Extracted records:
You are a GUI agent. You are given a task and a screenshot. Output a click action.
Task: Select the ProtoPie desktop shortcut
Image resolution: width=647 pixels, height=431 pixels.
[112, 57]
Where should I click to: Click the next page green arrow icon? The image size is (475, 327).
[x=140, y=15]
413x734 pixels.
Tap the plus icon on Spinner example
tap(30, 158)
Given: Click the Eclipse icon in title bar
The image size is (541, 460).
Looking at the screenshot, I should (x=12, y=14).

---

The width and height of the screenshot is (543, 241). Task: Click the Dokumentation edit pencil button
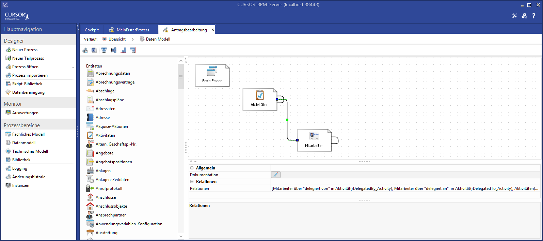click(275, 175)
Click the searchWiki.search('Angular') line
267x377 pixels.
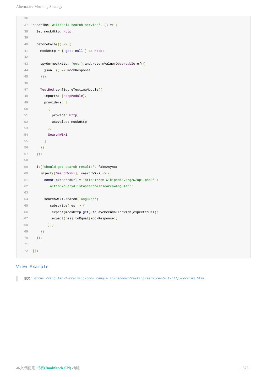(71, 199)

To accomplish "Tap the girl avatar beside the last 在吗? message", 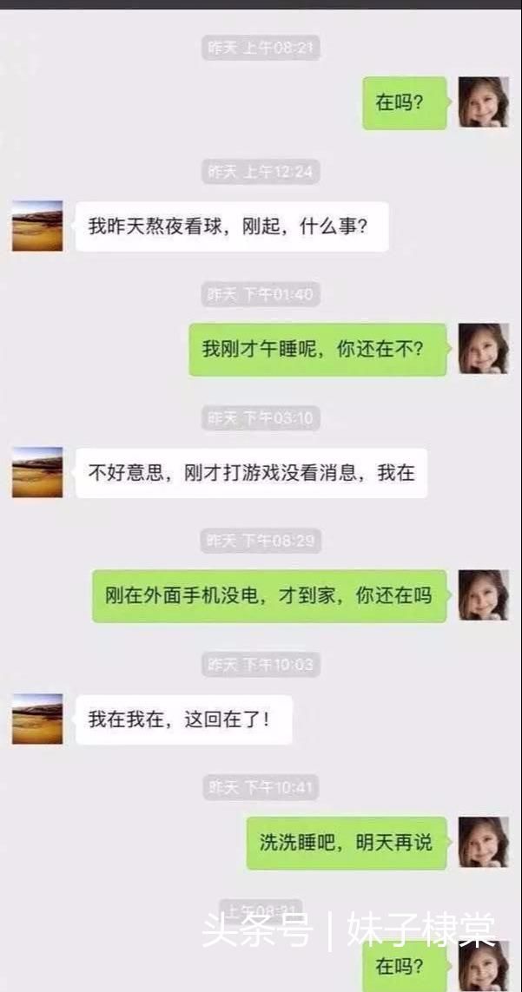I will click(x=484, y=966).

--

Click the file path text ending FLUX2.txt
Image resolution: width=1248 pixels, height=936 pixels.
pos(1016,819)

Task prompt: Could you return exactly the stretch of the data above that starts at the line with "You are a GUI" and ends at the line with "Given: Click the Eclipse icon in title bar", both lines included?

Output of the exercise:
You are a GUI agent. You are given a task and a screenshot. Output a click action.
Task: Select the ProtoPie desktop shortcut
Image resolution: width=647 pixels, height=431 pixels.
[112, 57]
Where should I click to: Click the next page green arrow icon? The image size is (475, 327).
[x=140, y=15]
413x734 pixels.
Tap the plus icon on Spinner example
tap(30, 158)
Given: Click the Eclipse icon in title bar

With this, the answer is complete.